• Extrait:

--------------------------------

En résumé, le deuil anticipé prépare au départ définitif, tandis que le deuil blanc amène à vivre avec son proche que l’on ne reconnaît plus totalement, créant une tension psychologique permanente.

Qu’implique le deuil blanc pour la personne aidante ?

Vivre un deuil blanc peut mener à épuiser ses propres ressources mentales. En effet, l’aidant se retrouve souvent pris entre des émotions contradictoires qu’il est parfois difficile de s’avouer :

  • Une fatigue émotionnelle chronique : le deuil blanc ne s’arrête jamais, il évolue au rythme des pertes cognitives.
  • Une culpabilité envahissante : l’impression de trahir son proche malade en le voyant différemment ou en ressentant de la lassitude.
  • Le sentiment d’être un « veuf ou une veuve en sursis » : particulièrement pour les conjoints qui perdent leur partenaire de vie tout en vivant sous le même toit.
  • L‘isolement social : les amis et la famille élargie ne comprennent pas toujours pourquoi l’aidant est si triste alors que la personne malade semble « aller bien » physiquement.

Cette situation place l’aidant dans une position de « deuil non reconnu », ce qui peut conduire à un épuisement profond si la douleur n’est pas exprimée ou incomprise d’autrui.

--------------------------------

• Documents sources:
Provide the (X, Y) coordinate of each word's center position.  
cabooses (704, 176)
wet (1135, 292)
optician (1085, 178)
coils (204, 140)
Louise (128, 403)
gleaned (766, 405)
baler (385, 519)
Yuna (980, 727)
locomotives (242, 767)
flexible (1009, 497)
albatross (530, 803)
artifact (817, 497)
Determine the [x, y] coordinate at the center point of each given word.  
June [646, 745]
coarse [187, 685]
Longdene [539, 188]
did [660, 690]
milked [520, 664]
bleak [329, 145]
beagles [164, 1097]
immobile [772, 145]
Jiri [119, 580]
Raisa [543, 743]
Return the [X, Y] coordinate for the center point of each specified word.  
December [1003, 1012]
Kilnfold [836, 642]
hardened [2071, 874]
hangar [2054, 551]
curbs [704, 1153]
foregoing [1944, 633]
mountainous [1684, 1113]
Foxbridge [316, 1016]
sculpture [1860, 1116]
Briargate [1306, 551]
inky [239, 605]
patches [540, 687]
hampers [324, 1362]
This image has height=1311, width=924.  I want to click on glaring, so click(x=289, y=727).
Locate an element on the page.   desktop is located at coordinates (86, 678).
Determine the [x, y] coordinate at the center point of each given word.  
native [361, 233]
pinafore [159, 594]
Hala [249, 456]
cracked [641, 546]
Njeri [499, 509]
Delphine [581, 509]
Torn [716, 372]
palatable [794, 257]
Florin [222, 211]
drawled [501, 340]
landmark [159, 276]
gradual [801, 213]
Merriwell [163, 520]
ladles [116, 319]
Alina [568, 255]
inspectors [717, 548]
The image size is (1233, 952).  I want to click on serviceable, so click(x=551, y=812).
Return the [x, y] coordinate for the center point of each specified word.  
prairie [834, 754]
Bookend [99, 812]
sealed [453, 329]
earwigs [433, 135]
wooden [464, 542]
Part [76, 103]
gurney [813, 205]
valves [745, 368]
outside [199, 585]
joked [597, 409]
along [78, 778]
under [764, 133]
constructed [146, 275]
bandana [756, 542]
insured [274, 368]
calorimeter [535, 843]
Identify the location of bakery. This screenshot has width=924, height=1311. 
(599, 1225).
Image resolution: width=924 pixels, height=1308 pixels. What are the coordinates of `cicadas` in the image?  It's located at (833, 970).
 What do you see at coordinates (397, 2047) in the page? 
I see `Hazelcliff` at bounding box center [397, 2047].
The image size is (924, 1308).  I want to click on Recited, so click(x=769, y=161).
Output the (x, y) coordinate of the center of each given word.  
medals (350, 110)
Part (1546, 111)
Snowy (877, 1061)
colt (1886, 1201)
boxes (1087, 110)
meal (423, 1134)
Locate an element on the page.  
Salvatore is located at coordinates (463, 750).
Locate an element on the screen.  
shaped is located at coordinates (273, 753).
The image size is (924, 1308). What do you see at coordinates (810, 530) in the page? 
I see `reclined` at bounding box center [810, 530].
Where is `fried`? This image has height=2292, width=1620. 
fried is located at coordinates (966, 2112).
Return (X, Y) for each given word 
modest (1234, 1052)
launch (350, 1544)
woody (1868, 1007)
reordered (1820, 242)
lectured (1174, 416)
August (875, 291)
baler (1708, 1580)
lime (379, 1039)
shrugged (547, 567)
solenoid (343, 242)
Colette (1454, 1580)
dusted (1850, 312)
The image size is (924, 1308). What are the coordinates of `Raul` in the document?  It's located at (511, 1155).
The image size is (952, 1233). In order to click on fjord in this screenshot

--------------------------------

• Consigne 1: Dans l'extrait sur le deuil blanc, relevez toutes les difficultés de l'aidant que présente la liste à puces, sous le nom que le texte leur donne.
• Consigne 2: Poursuivez l'extrait sur le deuil blanc à partir de sa dernière phrase.

• Zone de réponse 1:
- Une fatigue émotionnelle chronique
- Une culpabilité envahissante
- Le sentiment d'être un « veuf ou une veuve en sursis »
- L'isolement social

• Zone de réponse 2:
Comment faire face au deuil blanc ?

Il n’existe pas de solution miracle, mais des approches permettent de soutenir l’aidant dans ce travail de renoncement et de redonner du sens à la relation.

Mettre des mots sur la perte

L’étape fondamentale consiste à valider sa propre douleur. En nommant le deuil blanc, on lui donne une existence légitime :

  • Parlez-en à des professionnels de santé sensibilisés.
  • Tenez un journal de bord pour extérioriser vos émotions.
  • Ne minimisez pas votre chagrin sous prétexte que le proche est encore là.

Adapter son mode de communication

Puisque la communication verbale et logique s’étiole, il s’agir d’investir de nouveaux canaux sensoriels :

  • Privilégiez le toucher bienveillant et les massages.
  • Utilisez la musique, les odeurs ou les photos pour stimuler des émotions positives.
  • Acceptez de vivre dans le moment présent, sans chercher à corriger les erreurs de la personne malade.

S’entourer pour briser le silence

Le soutien collectif est un moteur essentiel :

  • Participez à des cafés-mémoire ou des groupes de parole.
  • Sollicitez les associations départementales France Alzheimer et maladies apparentées dont l’expertise est d’apporter de l’information concrète et répondant à vos questions et besoins.
  • Exprimez clairement vos besoins d’aide à votre entourage proche sans attendre qu’ils devinent votre fatigue ou de vous retrouver en situation d’épuisement.

S’autoriser des moments de répit

Prendre soin de soi n’est pas un luxe, c’est une mesure de sauvegarde pour la survie du binôme aidant-personne malade :

  • Planifiez des sorties régulières, même de courte durée.
  • Faites appel à des solutions d’accueil de jour ou de répit à domicile.
  • Redécouvrez des activités plaisir qui vous appartiennent en propre, sans lien avec la maladie.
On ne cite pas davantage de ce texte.